Exercise objective:
Leave the pictures out and transcribe every record exactly.

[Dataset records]

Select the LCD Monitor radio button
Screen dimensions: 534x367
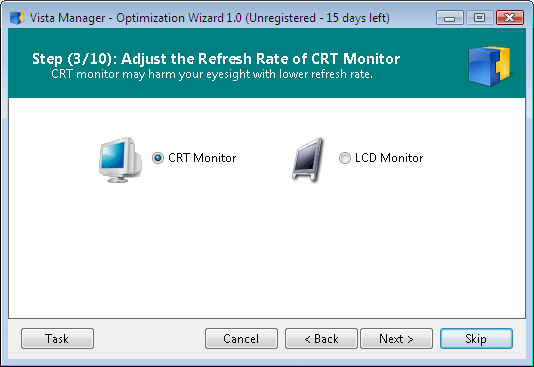(x=345, y=158)
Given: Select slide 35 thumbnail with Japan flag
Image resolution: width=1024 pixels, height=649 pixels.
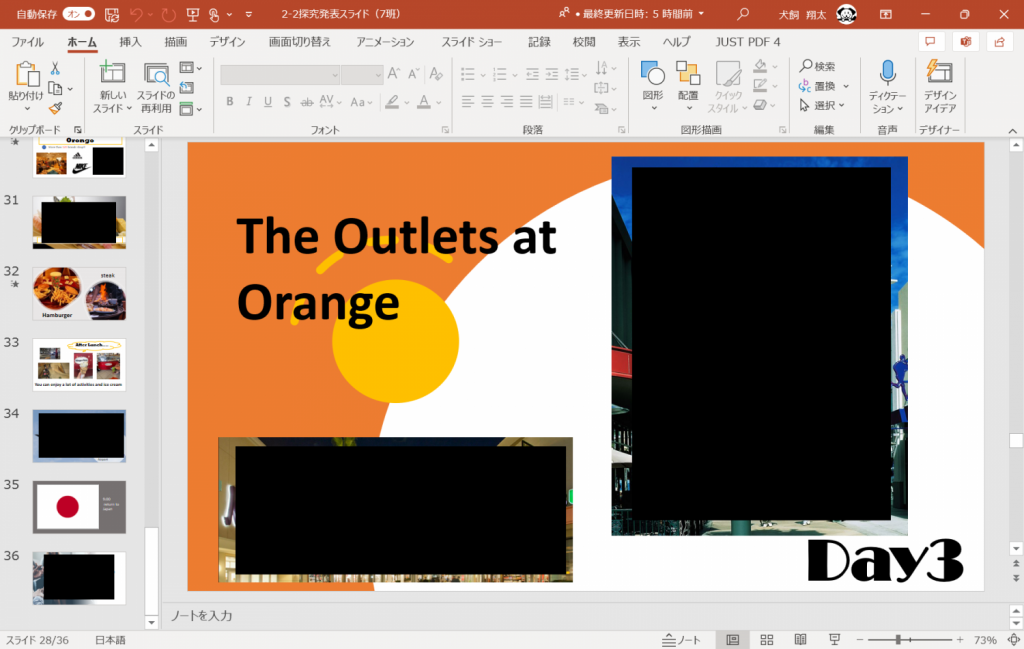Looking at the screenshot, I should click(x=79, y=506).

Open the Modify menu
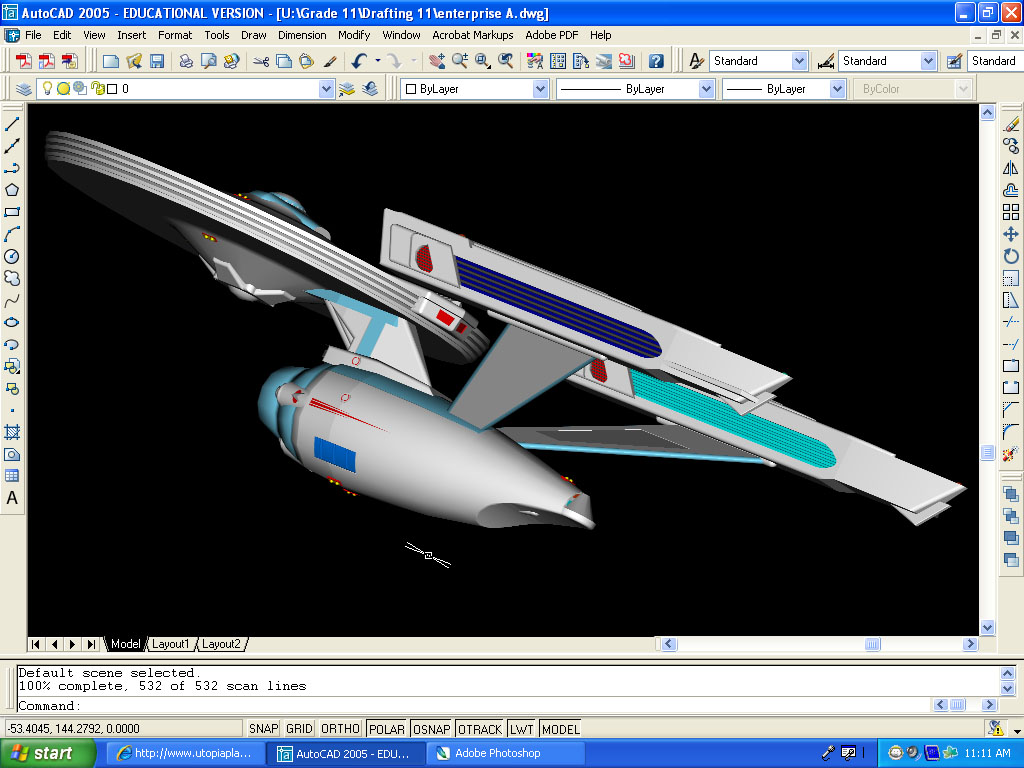[353, 35]

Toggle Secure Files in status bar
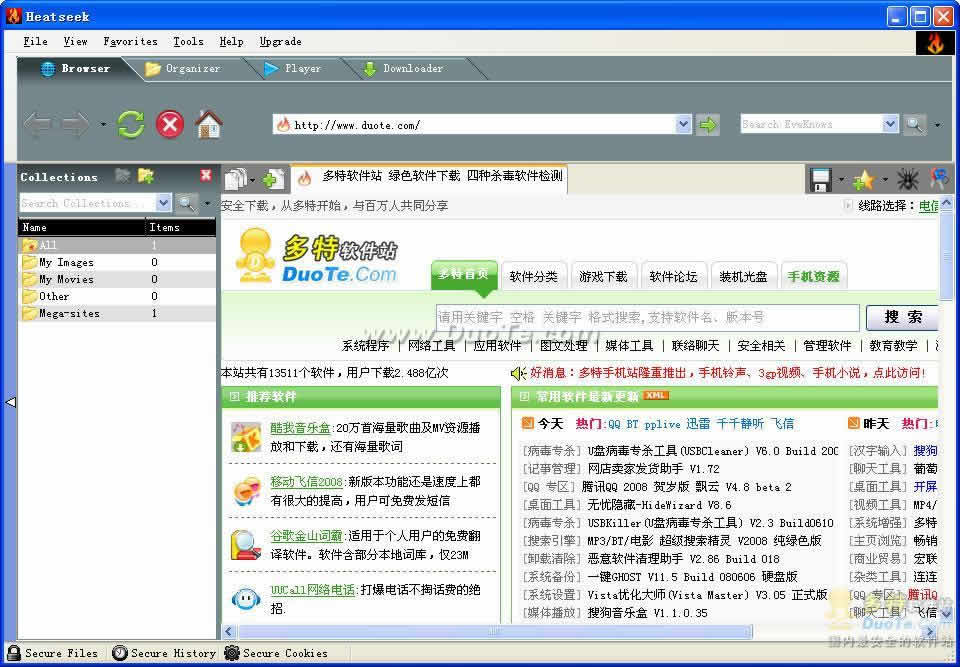(x=53, y=653)
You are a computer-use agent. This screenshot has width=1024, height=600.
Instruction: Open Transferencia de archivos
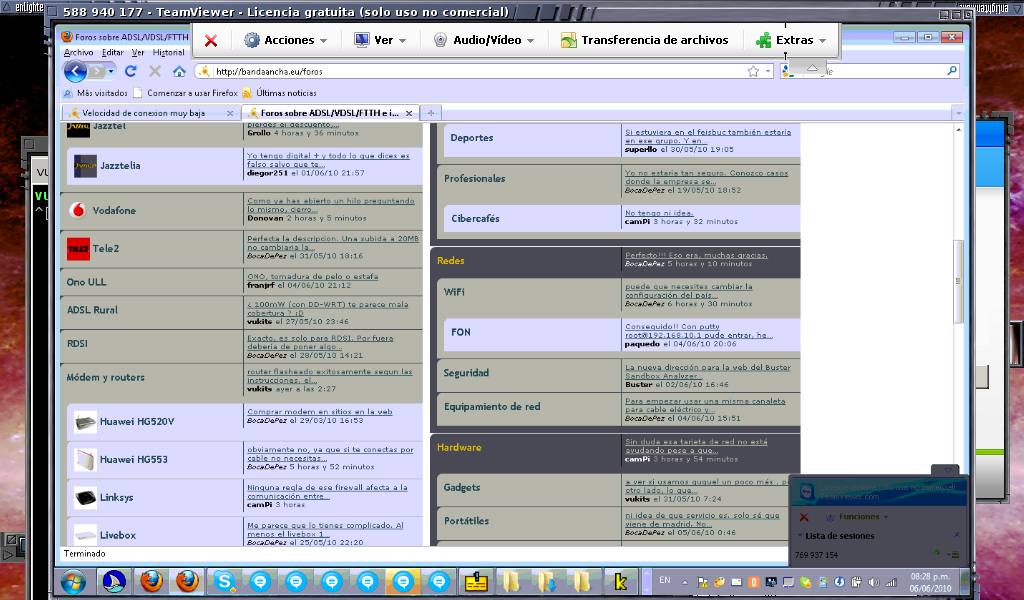click(x=648, y=41)
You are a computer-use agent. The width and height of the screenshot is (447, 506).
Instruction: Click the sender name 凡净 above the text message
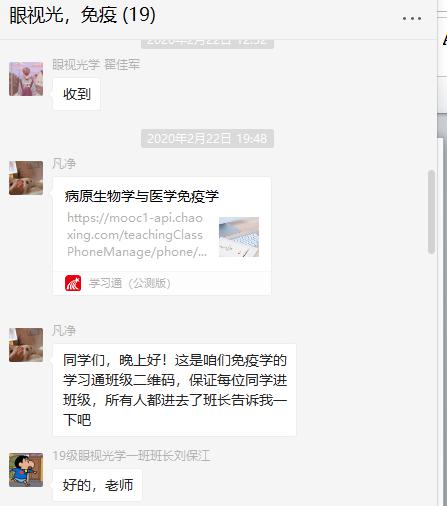(x=64, y=331)
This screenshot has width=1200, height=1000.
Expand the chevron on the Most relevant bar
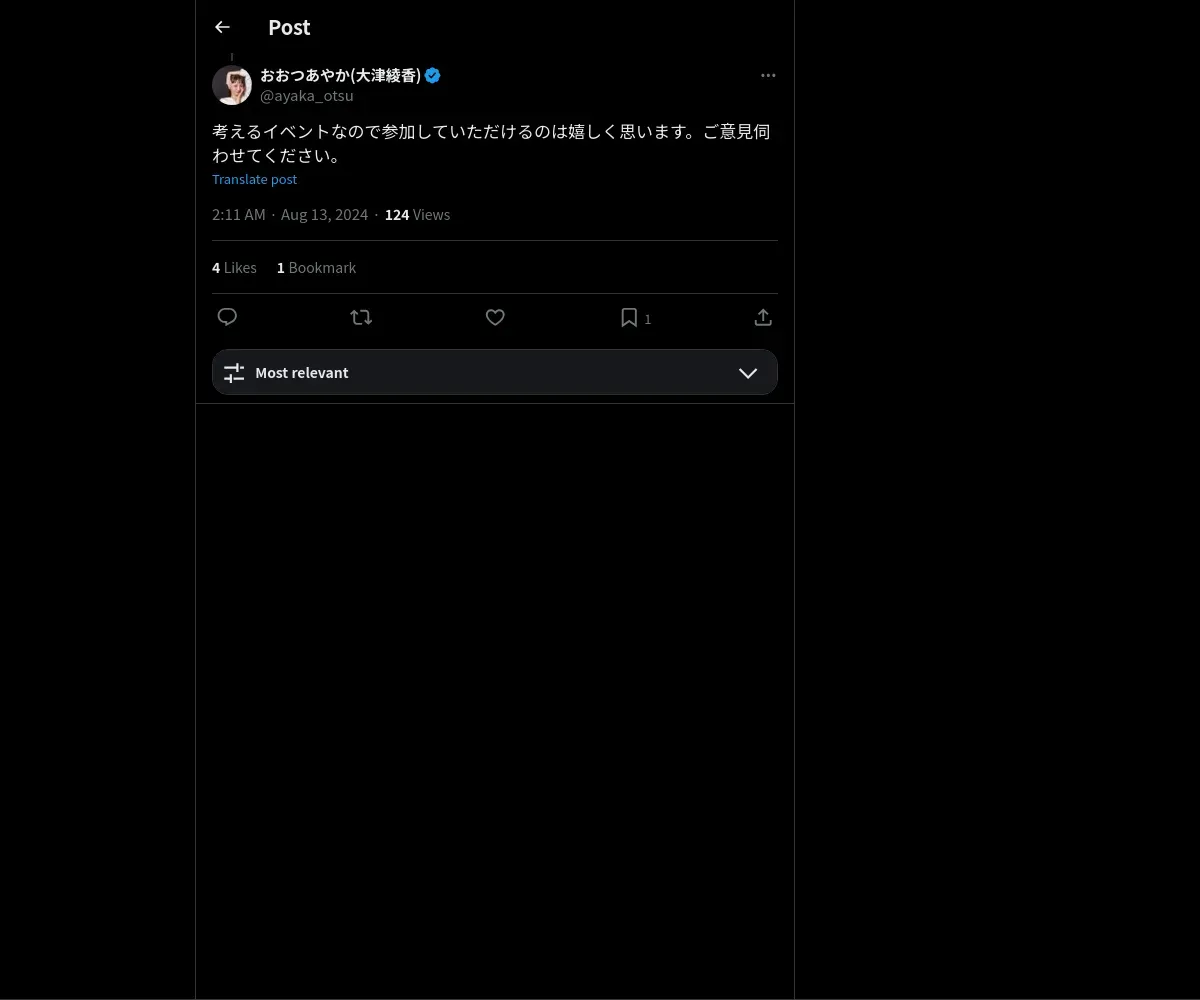click(748, 372)
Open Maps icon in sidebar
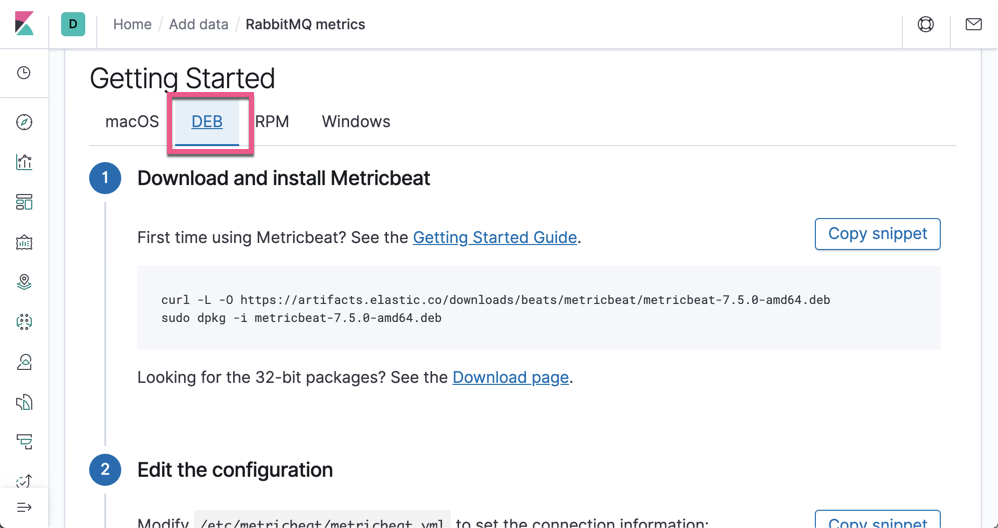The width and height of the screenshot is (998, 528). tap(24, 282)
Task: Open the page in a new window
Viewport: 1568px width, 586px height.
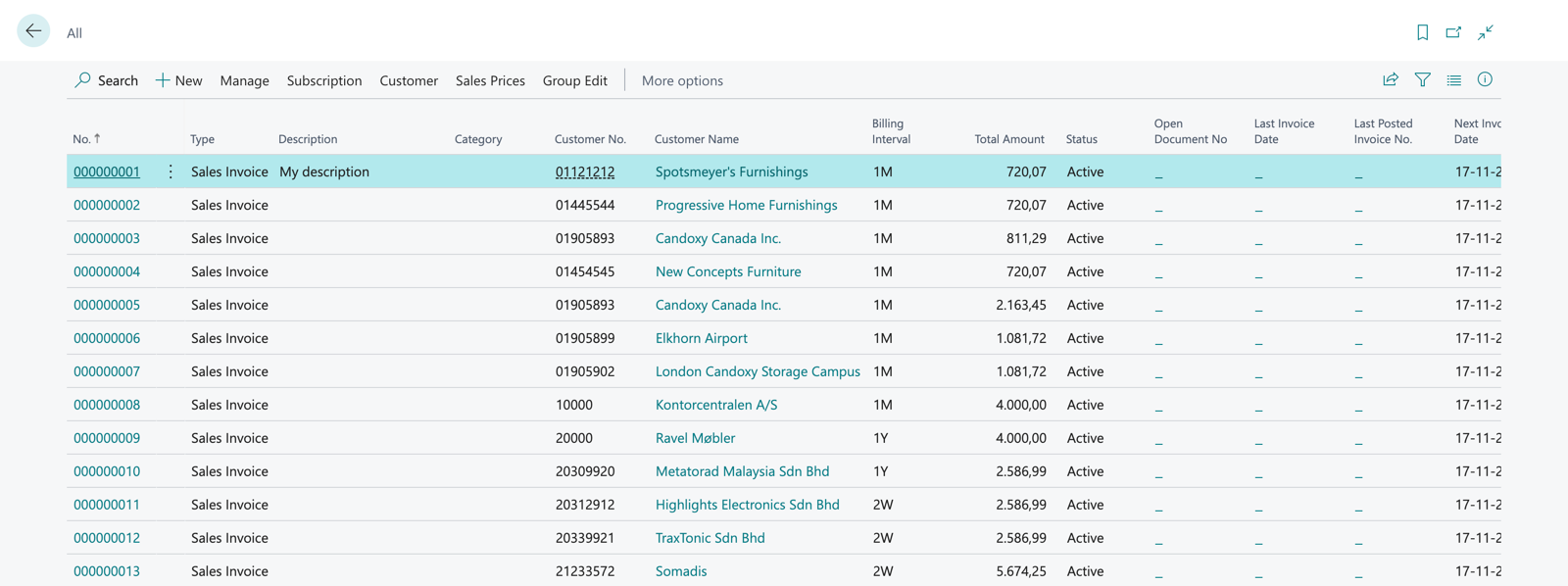Action: coord(1453,32)
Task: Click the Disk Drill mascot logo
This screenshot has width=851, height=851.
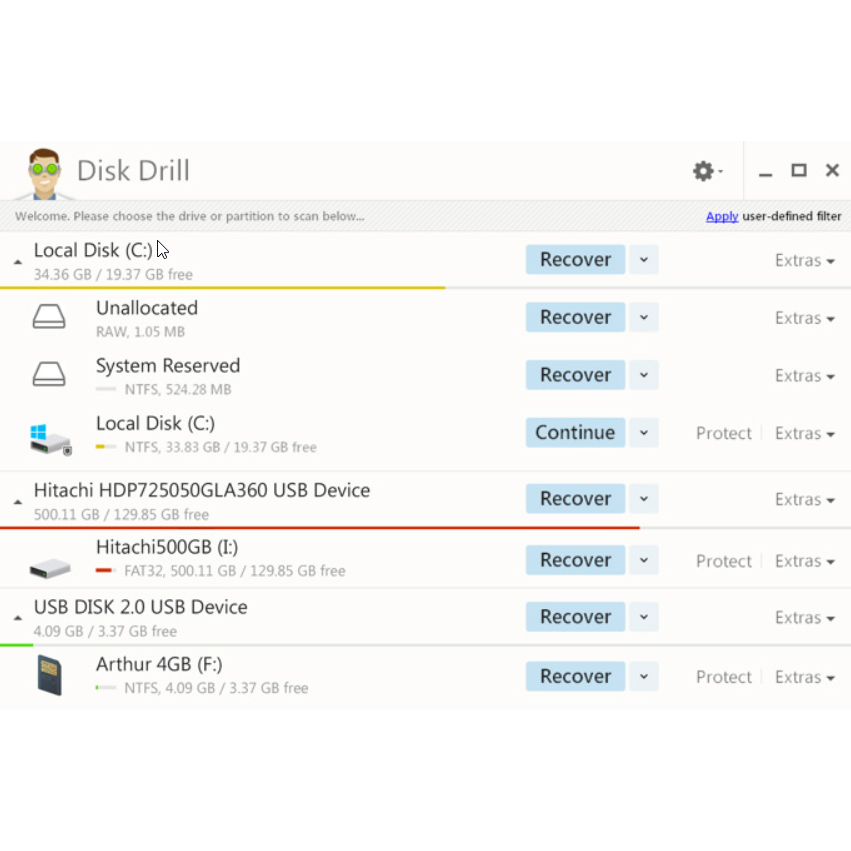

Solution:
Select the LCD Monitor radio button
Screen dimensions: 534x367
(x=345, y=158)
Given: Select slide 35 thumbnail with Japan flag
Image resolution: width=1024 pixels, height=649 pixels.
Looking at the screenshot, I should click(x=79, y=506).

Open the Modify menu
[353, 35]

Toggle Secure Files in status bar
(x=53, y=653)
You are a computer-use agent. This screenshot has width=1024, height=600.
Instruction: Open Transferencia de archivos
click(x=648, y=41)
You are a computer-use agent. The width and height of the screenshot is (447, 506).
Instruction: Click the sender name 凡净 above the text message
(x=64, y=331)
This screenshot has width=1200, height=1000.
Expand the chevron on the Most relevant bar
click(748, 372)
Open Maps icon in sidebar
The width and height of the screenshot is (998, 528). tap(24, 282)
Task: Open the page in a new window
Viewport: 1568px width, 586px height.
Action: coord(1453,32)
Task: Click the Disk Drill mascot logo
This screenshot has width=851, height=851.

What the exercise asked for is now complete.